**Job:** Find each line in the listing below that contains the word "menu" and copy those lines.

**Rows:**
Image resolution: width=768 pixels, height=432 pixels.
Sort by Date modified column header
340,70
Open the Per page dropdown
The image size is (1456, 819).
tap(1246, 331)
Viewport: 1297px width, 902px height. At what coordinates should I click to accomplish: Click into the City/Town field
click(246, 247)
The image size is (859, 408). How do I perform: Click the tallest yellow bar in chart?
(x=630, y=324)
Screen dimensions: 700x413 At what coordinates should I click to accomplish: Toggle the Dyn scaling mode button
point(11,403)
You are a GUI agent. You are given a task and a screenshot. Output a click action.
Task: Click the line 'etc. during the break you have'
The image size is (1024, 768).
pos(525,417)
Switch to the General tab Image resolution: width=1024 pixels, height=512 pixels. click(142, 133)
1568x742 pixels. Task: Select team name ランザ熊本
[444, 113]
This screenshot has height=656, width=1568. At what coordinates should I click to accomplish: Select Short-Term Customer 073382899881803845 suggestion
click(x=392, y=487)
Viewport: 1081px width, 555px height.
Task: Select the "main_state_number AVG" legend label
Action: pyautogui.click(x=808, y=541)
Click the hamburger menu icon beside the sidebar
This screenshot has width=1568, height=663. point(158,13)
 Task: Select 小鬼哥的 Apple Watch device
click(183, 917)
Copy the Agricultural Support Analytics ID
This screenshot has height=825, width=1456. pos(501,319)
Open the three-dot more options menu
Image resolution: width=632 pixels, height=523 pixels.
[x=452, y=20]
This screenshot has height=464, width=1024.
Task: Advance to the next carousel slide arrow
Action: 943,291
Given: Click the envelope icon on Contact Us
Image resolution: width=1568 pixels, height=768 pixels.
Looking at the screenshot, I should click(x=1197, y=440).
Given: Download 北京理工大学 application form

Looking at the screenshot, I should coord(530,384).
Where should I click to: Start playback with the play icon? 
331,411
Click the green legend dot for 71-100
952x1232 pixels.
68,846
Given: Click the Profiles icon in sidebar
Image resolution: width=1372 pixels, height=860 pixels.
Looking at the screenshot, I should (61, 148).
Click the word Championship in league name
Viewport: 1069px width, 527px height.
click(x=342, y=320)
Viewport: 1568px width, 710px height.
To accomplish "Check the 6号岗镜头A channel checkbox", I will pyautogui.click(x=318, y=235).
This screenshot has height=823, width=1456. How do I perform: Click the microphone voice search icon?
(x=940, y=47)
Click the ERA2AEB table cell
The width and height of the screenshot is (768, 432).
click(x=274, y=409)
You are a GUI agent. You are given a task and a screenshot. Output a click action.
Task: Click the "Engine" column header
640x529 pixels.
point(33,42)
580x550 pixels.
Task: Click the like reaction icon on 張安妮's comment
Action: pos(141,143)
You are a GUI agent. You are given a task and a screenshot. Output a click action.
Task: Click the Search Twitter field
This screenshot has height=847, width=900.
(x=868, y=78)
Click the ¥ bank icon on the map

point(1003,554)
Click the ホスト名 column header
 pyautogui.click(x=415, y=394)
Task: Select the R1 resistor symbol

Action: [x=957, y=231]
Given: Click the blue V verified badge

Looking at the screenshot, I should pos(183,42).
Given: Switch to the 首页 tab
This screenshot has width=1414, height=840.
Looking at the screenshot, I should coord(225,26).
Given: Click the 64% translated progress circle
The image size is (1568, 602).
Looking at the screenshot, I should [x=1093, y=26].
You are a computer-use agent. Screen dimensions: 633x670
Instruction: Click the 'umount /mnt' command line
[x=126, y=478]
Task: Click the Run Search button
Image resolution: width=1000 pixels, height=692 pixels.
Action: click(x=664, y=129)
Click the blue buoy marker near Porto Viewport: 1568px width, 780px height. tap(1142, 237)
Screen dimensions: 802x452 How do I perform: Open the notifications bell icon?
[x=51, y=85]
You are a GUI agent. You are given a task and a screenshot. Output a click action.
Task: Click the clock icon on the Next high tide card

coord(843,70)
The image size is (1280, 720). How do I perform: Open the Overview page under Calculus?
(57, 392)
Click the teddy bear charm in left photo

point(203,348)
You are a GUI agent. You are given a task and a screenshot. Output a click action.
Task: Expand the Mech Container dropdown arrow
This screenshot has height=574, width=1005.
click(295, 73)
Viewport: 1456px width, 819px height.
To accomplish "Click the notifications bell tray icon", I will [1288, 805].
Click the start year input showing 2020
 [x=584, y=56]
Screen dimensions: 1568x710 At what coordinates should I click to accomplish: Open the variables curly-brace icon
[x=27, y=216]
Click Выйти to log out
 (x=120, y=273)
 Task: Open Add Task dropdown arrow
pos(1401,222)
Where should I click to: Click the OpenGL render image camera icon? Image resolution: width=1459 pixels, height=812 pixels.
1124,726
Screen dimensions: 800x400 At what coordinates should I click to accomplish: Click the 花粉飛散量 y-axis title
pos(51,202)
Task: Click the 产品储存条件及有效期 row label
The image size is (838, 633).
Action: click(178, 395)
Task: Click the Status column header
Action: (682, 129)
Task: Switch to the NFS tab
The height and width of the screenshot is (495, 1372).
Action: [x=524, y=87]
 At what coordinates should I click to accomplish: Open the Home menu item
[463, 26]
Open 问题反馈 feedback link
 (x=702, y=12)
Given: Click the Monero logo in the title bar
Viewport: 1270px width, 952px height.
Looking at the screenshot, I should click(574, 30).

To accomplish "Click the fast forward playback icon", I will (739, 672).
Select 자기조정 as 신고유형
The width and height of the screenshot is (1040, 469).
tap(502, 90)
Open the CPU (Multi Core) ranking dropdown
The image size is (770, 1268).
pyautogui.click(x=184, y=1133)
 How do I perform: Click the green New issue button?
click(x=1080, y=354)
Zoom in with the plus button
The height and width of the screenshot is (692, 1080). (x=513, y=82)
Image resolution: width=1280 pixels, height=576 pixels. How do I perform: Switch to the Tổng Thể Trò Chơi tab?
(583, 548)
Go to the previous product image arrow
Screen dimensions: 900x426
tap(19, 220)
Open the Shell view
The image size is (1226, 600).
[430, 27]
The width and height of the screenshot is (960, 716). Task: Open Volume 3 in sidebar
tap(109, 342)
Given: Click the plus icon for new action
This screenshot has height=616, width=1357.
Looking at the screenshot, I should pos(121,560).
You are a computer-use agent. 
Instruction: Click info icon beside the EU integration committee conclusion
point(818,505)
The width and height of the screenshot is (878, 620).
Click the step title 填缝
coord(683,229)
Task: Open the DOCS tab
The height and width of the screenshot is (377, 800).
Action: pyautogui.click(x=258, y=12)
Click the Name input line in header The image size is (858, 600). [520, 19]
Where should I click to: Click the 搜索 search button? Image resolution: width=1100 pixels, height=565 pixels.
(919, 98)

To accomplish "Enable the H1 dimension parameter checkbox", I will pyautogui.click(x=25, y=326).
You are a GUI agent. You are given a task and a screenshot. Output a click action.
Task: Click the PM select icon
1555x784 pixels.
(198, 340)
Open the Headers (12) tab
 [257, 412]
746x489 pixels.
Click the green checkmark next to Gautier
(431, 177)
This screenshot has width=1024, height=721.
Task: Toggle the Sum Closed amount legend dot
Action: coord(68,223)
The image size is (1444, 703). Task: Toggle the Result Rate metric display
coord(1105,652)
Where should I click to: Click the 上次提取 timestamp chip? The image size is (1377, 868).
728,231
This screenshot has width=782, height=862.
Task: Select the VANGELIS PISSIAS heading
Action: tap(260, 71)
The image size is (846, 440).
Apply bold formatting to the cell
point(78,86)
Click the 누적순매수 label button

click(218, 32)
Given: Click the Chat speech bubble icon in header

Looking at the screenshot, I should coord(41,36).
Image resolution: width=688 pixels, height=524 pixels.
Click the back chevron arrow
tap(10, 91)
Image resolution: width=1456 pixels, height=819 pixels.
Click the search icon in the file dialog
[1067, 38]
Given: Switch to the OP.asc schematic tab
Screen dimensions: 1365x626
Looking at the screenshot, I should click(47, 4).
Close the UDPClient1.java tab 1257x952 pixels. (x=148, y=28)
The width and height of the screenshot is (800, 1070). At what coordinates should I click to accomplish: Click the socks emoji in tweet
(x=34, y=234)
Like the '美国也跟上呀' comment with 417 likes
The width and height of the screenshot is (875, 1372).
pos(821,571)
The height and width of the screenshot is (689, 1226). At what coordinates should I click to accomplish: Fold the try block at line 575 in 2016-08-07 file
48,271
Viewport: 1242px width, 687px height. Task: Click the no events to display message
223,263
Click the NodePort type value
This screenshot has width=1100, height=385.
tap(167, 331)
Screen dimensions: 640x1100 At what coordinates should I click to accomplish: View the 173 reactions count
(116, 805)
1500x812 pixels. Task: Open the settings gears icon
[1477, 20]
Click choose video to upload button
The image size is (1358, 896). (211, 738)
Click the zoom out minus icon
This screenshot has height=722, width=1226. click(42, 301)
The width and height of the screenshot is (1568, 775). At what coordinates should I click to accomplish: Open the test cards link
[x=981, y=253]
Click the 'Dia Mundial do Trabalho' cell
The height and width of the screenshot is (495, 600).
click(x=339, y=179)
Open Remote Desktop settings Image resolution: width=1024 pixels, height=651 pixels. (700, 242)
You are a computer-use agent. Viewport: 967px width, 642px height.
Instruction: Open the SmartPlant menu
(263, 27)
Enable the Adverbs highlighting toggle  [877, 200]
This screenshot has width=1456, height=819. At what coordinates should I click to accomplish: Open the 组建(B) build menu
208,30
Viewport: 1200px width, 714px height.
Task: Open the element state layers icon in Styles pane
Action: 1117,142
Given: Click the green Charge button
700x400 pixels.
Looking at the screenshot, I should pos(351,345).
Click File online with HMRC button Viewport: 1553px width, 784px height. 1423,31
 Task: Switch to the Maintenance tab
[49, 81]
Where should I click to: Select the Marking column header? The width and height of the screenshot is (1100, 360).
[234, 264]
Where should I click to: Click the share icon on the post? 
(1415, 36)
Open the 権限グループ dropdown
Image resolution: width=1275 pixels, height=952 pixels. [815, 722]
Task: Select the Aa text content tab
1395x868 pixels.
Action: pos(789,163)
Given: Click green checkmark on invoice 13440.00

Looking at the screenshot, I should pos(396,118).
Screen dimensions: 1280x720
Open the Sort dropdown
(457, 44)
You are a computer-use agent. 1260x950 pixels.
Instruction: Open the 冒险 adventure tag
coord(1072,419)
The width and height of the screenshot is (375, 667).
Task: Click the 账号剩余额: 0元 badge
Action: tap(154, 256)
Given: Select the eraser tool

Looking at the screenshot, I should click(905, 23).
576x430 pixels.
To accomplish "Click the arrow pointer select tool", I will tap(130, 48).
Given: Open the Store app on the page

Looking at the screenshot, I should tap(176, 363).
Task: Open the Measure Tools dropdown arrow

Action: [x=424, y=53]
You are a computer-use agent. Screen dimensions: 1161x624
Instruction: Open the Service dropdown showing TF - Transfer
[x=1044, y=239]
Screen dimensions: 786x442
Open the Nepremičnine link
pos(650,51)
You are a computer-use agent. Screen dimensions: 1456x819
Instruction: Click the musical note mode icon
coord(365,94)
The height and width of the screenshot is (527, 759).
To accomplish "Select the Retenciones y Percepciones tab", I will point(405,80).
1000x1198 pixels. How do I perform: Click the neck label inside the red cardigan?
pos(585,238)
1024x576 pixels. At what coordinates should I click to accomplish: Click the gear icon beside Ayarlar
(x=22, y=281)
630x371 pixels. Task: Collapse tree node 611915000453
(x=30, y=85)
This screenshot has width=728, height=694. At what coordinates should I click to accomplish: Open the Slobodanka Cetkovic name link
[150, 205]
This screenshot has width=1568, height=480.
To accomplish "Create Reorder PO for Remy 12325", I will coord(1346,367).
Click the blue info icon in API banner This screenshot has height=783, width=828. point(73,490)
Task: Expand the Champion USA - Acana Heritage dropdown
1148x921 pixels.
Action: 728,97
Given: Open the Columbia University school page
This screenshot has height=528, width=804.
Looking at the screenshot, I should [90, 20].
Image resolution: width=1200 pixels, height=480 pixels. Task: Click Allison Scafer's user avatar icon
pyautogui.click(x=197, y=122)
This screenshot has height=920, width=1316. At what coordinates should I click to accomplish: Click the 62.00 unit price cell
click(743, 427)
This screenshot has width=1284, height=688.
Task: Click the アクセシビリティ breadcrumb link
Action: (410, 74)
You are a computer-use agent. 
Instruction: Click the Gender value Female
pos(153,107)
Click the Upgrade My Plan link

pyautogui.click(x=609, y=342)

**Final result:**
Click the hamburger menu icon beside the sidebar
Open the three-dot more options menu
 At what coordinates should I click to accomplish: Open the Home menu item
Instruction: Open the SmartPlant menu
This screenshot has width=1456, height=819. At what coordinates should I click to accomplish: Open the 组建(B) build menu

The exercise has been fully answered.